Following the improvement in FX liquidity for H1’2017, Analysts see Zenith bank’s growth in trade related fees to support non-interest income in Q2’17.
Given the uncertainty surrounding the resolution of Etisalat debt, and the fact that Zenith Bank has a sizable exposure (about N80 billion) in the consortium, we expect the bank to make some provision for the loan in its H1’17 results.
Strong top-line growth buoys earnings in Q1’17: ZENITHBANK recorded an impressive top-line growth of 48.6% in Q1’17, supported by strong advance in interest income (+40.3%) and non-interest income (+94.3%).

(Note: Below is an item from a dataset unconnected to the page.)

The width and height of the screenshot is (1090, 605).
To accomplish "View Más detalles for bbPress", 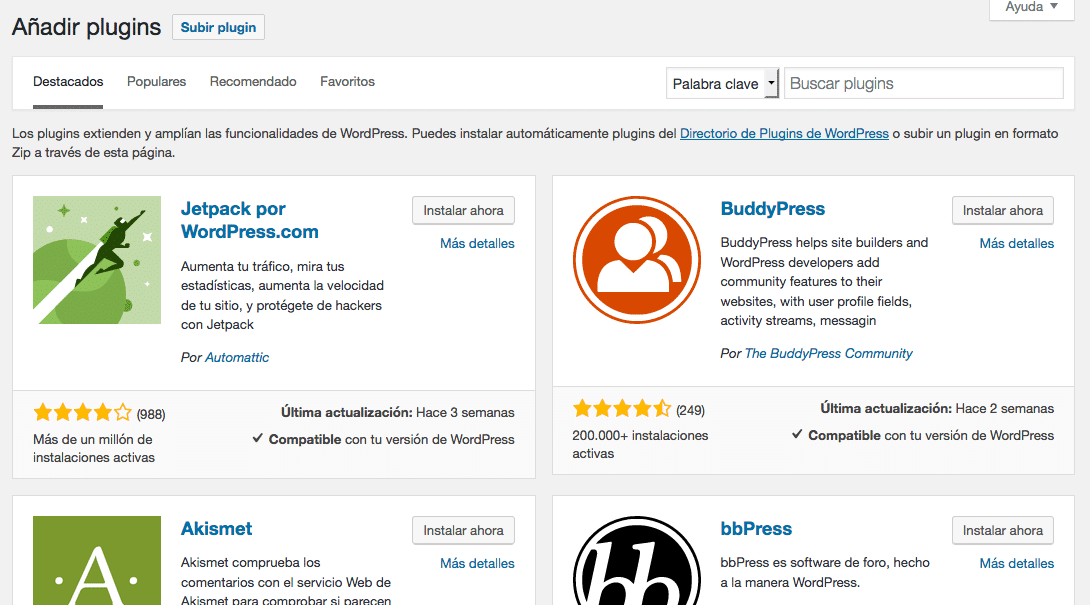I will [x=1016, y=564].
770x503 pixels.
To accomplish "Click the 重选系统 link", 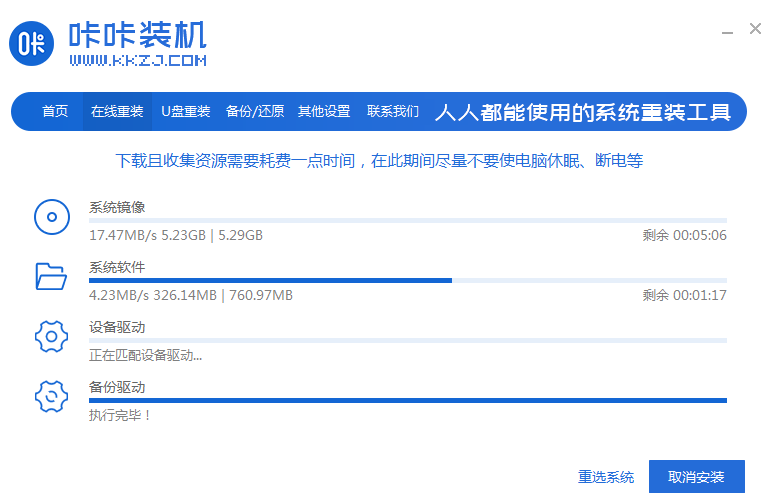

Growth in interest income was spurred by the performance of the company’s fixed income portfolio (+131% YoY) while non-interest revenue was supported by the growth in trading income (+1009% YoY).
Asset quality weakened further as impairment provisions rose by 206.0% YoY to N7.9 billion in Q1’17; this however moderated by 24.4% QoQ. Operating expenses increased by 24.2% to N48.2 billion largely driven by elevated energy and maintenance costs. Despite the rise in operating expenses, after tax earnings came in significantly stronger, up 41.1% YoY.
Total asset and net asset increased by 18.7% and 10.8% to N4.74 trillion and N687.9 billion respectively.
Strong top-line growth to drive profitability in H2’17: We project a 29.3% and 75.6% growth in interest income and non-interest income respectively in H1’17. We expect the strong performance of the bank’s fixed income portfolio to continue to support interest income given the high yield environment.
Therefore, we expect impairment provisions to rise by 62.0% YoY to N22.9 billion. Nonetheless, we still envisage c.60.4% YoY in bottom-line to N71.7 billion in H1’17. We expect the apathy for loan creation to persist in H2’17; hence we expect a meagre 7% growth in gross loans. Due to the concerns we have over the bank’s Etisalat loan and its exposure to the power sector, we envisage a 150bps rise in NPLs to 4.5% by FY’17.
We retain a BUY rating on the counter. We have raised our target price to N26.64 (previous: N20.29). Our target price still implies a 21.4% upside at current price of N21.95. The upward revision to our TP is influenced by our expectation of normalised impairments (or possible write-backs) and improvement in trade related transactions as a result of increased FX liquidity.
Hence, we retain our BUY rating on the counter. However, we believe the large exposure (N80 billion) of the bank to Etisalat poses significant risk to our valuation. Thus, the outcome of the ongoing mediation by the regulators is very vital to the actualization of our target price in the near term. The counter is trading at a P/B of 0.9x which is at a premium to peer average of 0.8x.